The latest renewal of British universities’ deal with Taylor & Francis, which was agreed in principle at the end of January but is yet to be signed, for the first time covered papers published only in the past 20 years. Papers published in a one-year window between 1997 -- seen as the year that the digital academic publishing era began -- and 1998 would have been placed in a “modern archive,” and universities would have had to purchase access to this as a separate package.

Significantly, the 20-year span of papers included in the main deal, known as the “front file,” would have moved forward in time with each advancing year.

This meant that the number of papers in the modern archive would get larger every year and costs could escalate. In 2023, for example, universities would have had to pay for access to papers published between 1997 and 2003 as a separate package.

Universities that had previously licensed particular titles into perpetuity would still have had access to those papers at no additional charge.

In an open letter, head librarians from more than 110 British and Irish institutions, as well as representatives from Research Libraries UK; the Society of College, National and University Libraries (SCONUL); and the Irish Universities Association, warned that the new policy “will increase administration activities and costs substantially.”

The move would create “confusion and annoyance” for customers, says the letter, which adds, “Diminishing this coverage [to older articles] is opportunistic and potentially profiteering within a sector which is recognized to enjoy substantial profit margins at present as it greatly monetizes the outputs and inputs of publicly-funded research.”

Richard Parsons, chair of SCONUL’s content strategy group, told Times Higher Education that the new policy “is a line beyond what is fair and reasonable.”

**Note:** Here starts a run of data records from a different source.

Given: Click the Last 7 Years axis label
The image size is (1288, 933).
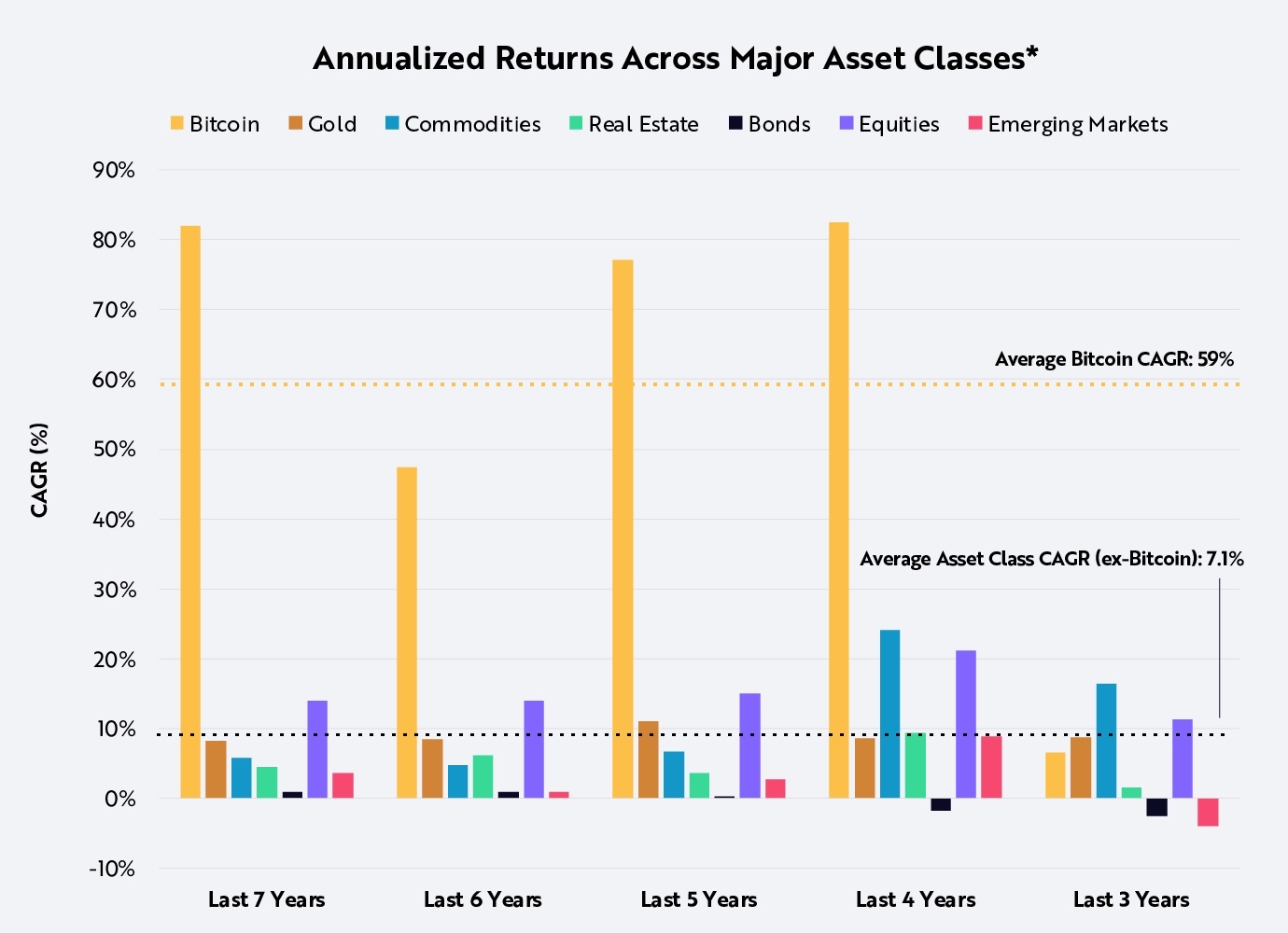Looking at the screenshot, I should tap(266, 900).
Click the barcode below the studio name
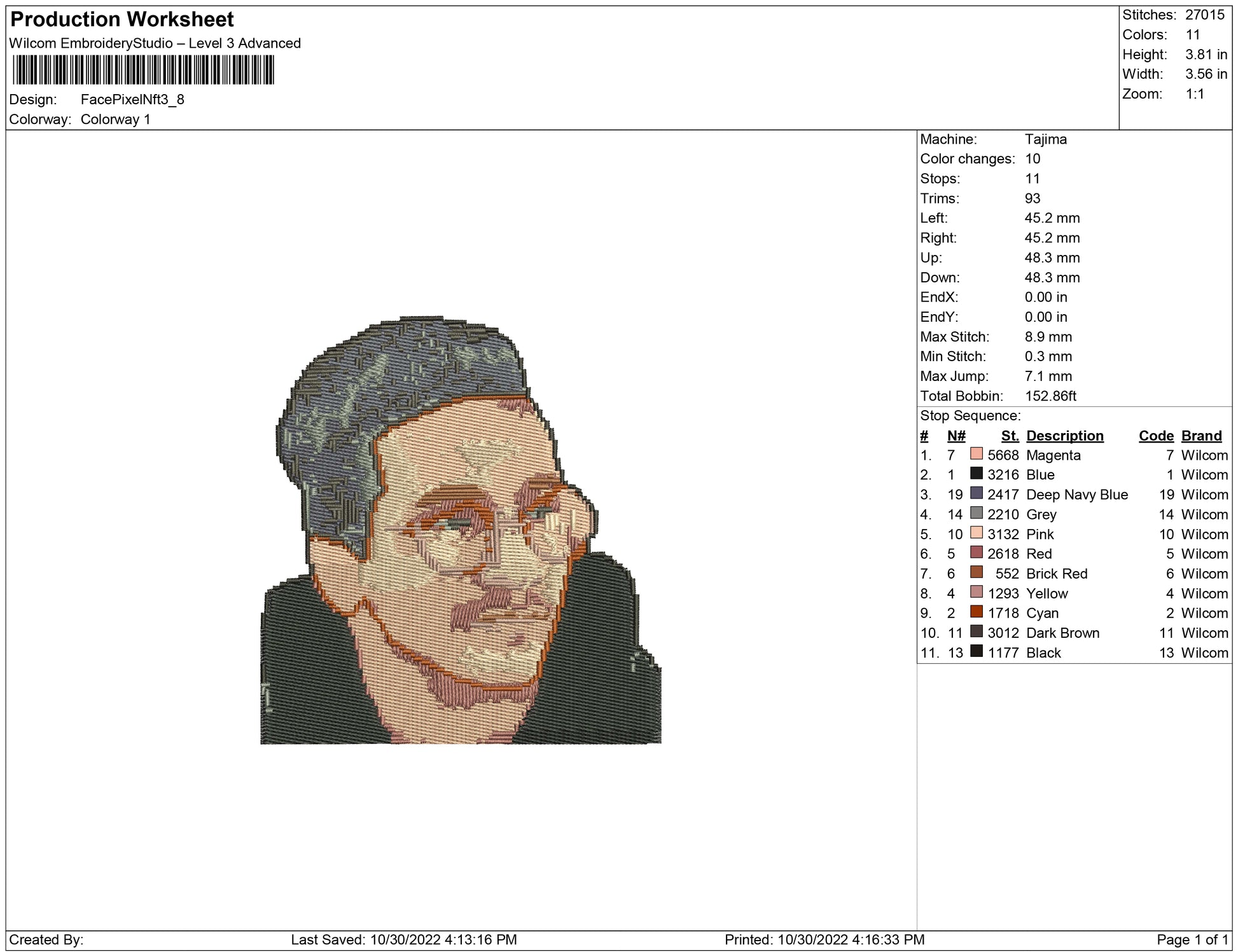The image size is (1238, 952). (x=143, y=70)
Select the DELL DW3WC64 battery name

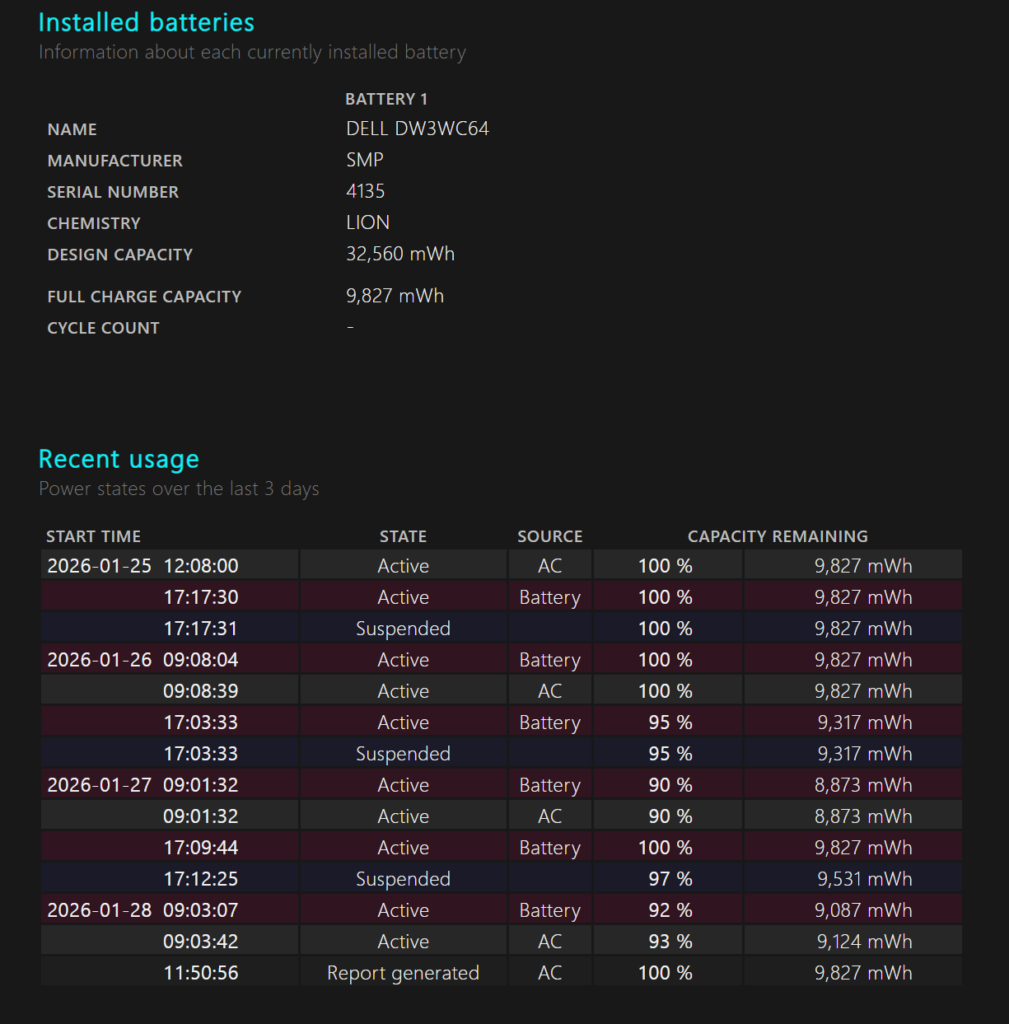[417, 128]
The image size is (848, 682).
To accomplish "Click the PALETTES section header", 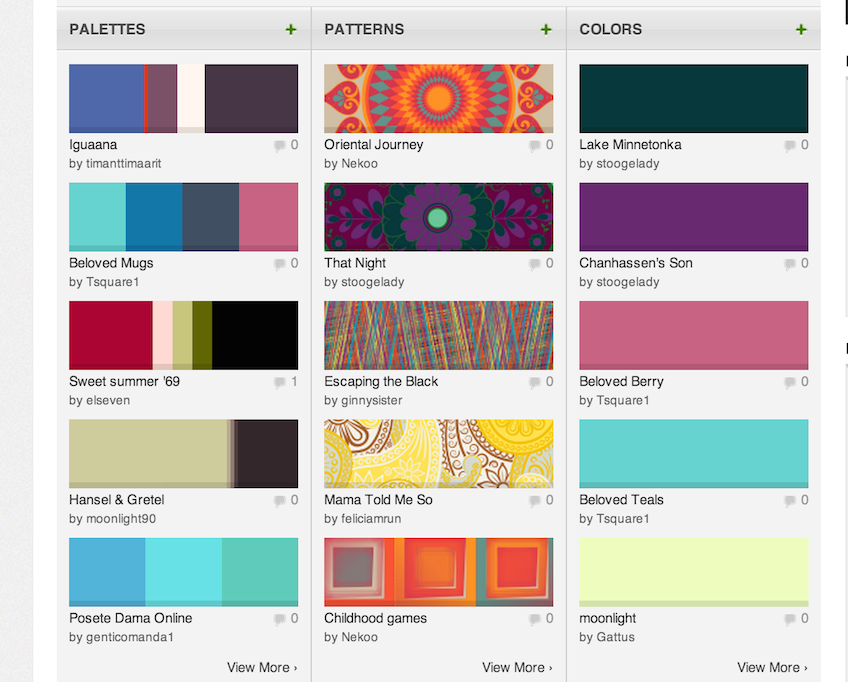I will click(107, 30).
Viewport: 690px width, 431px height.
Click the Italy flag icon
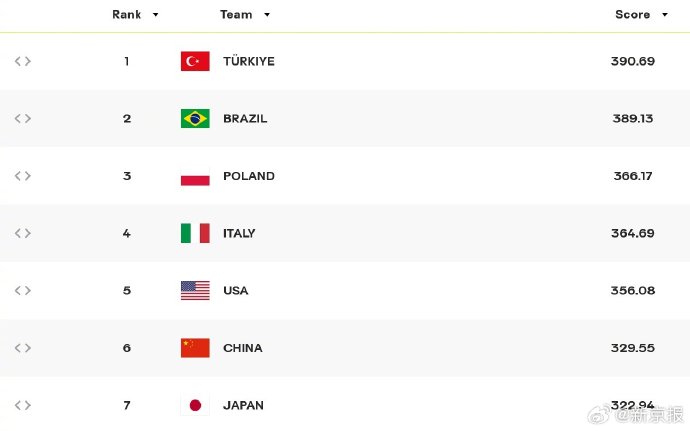tap(195, 233)
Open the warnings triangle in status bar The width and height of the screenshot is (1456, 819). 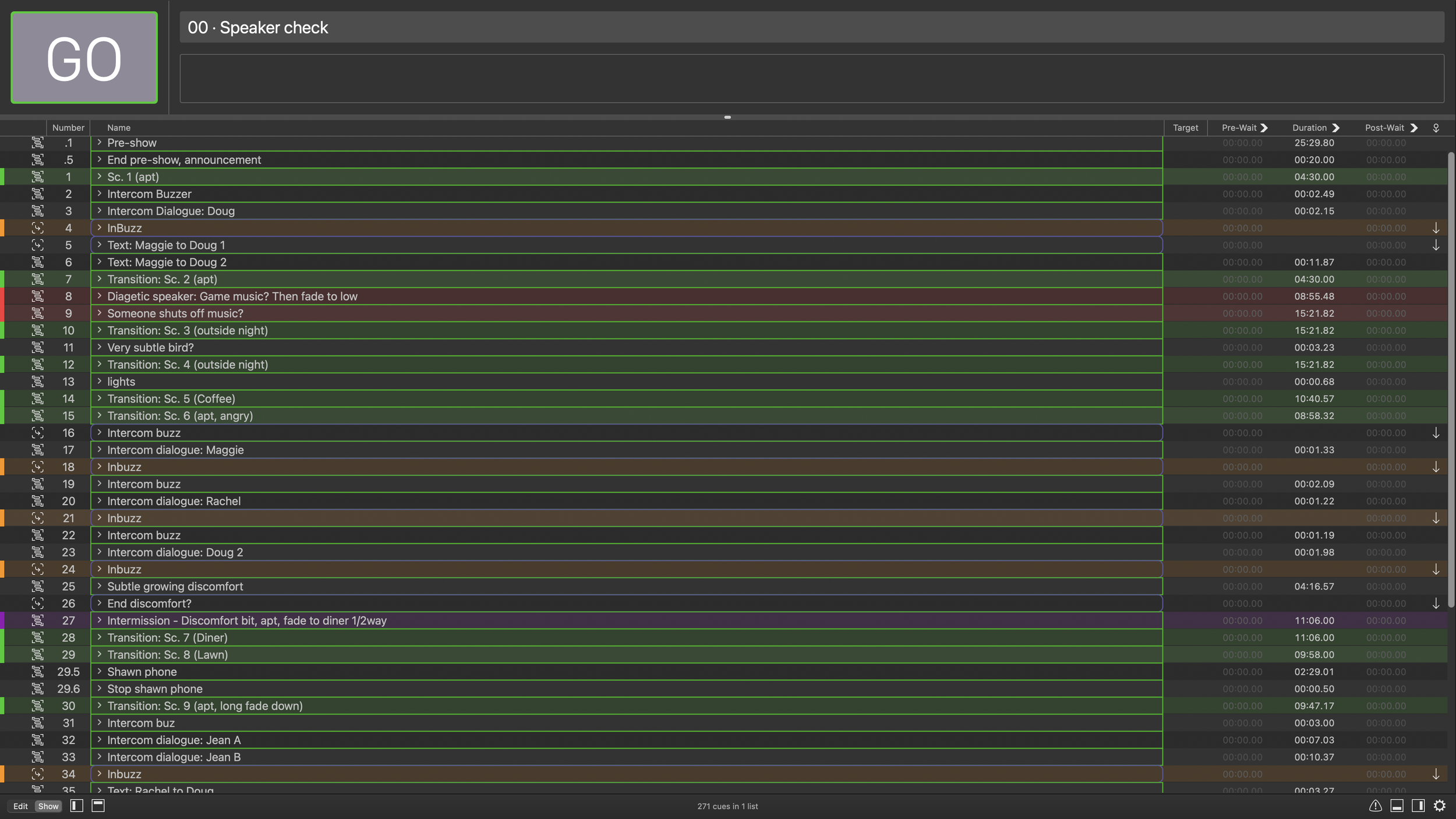[1375, 806]
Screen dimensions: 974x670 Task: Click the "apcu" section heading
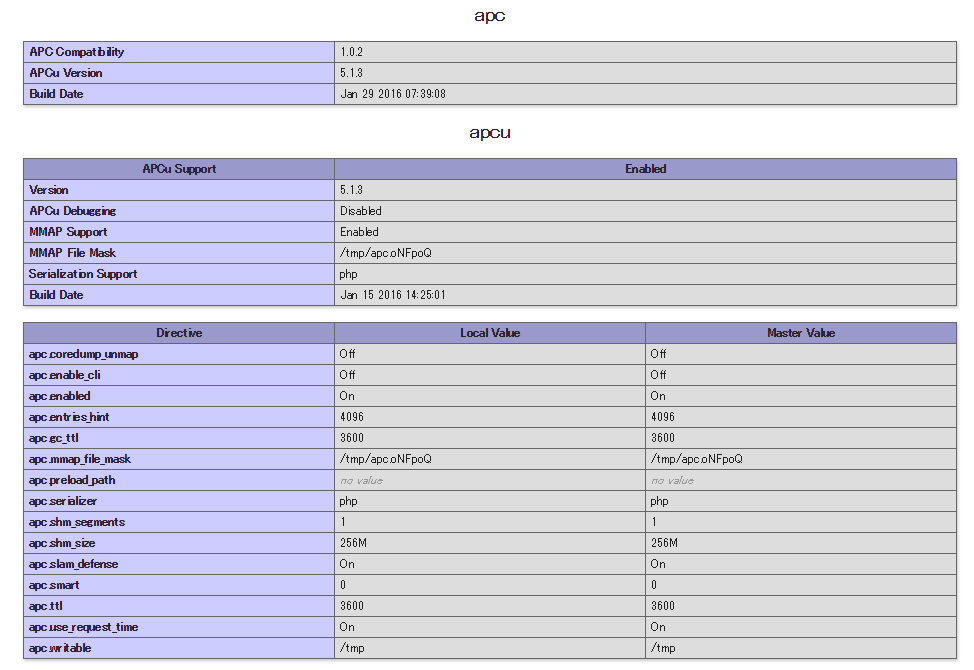487,131
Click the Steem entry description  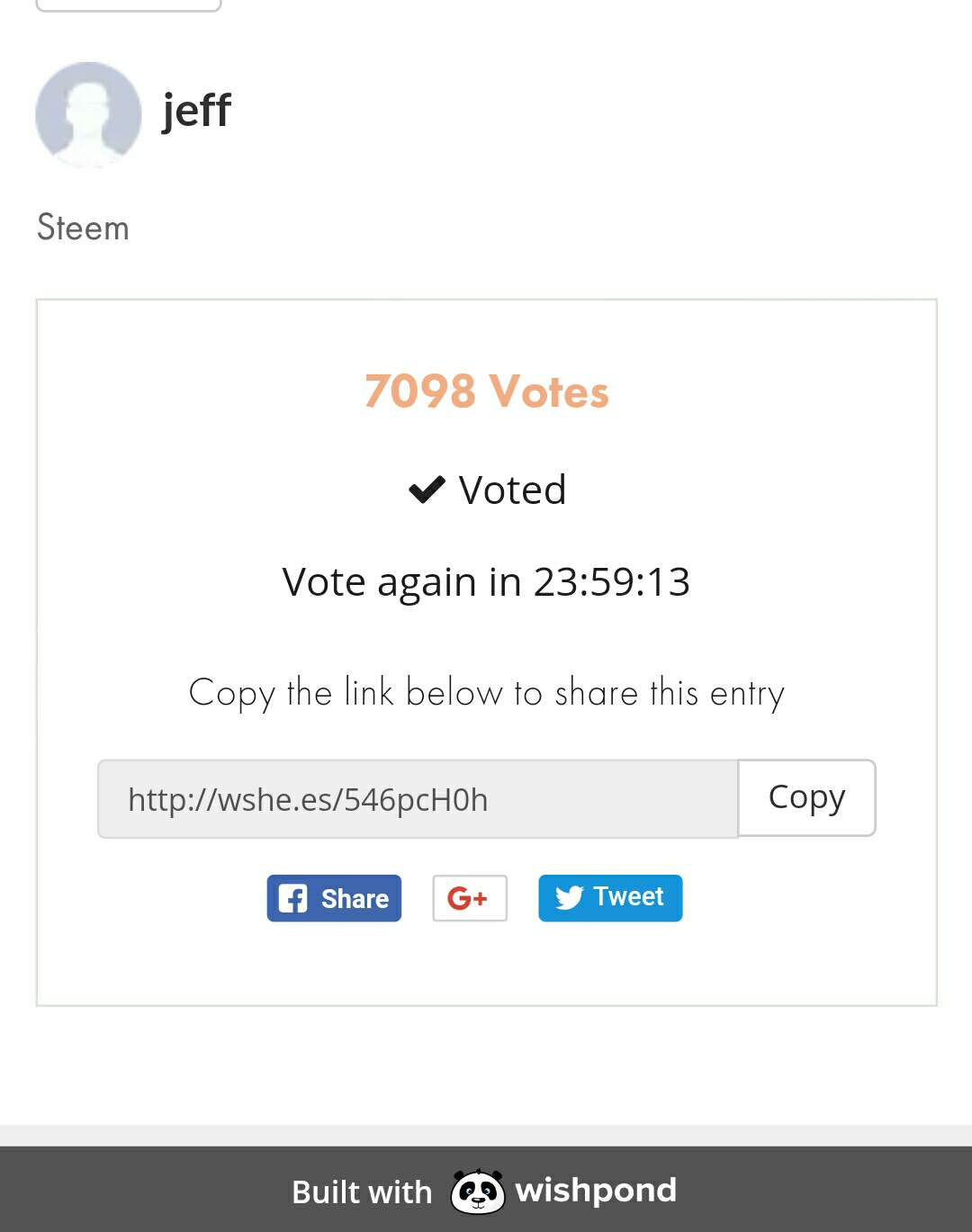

“It gives the publisher another route to earn money from their collections. Collectively librarians consider this unfair and not in the ethos of partnership,” said Parsons, director of the Library and Learning Centre at the University of Dundee.

“After 20 years those articles suddenly disappear even though academics have been reading them before that and these are the people who produced the articles.”

Negotiations on Irish universities’ next deal with Taylor & Francis are ongoing.

In a statement issued Feb. 19, Taylor & Francis said that it had decided not to implement the new policy and that it would reinstate historic access as part of the main subscription.

“We apologize for the concern that the new policy generated, this was resolutely not our intention,” the statement said. “Taylor & Francis is committed to remaining a long-term partner not just to researchers and librarians, but to all those that participate in the scholarly process.”

Following the issuing of the statement, Parsons said that library directors “will be generally very welcoming of this development.”

“We are pleased to see the importance of partnership and consideration shown to the sector,” he said. “All were expressing concerns on behalf of readers, and easy access to scholarly publications needs to be both the focus of the publishers and librarians. We will welcome the opportunity to work further with Taylor & Francis to enhance and sustain the access to scholarly publications for University students and staff.”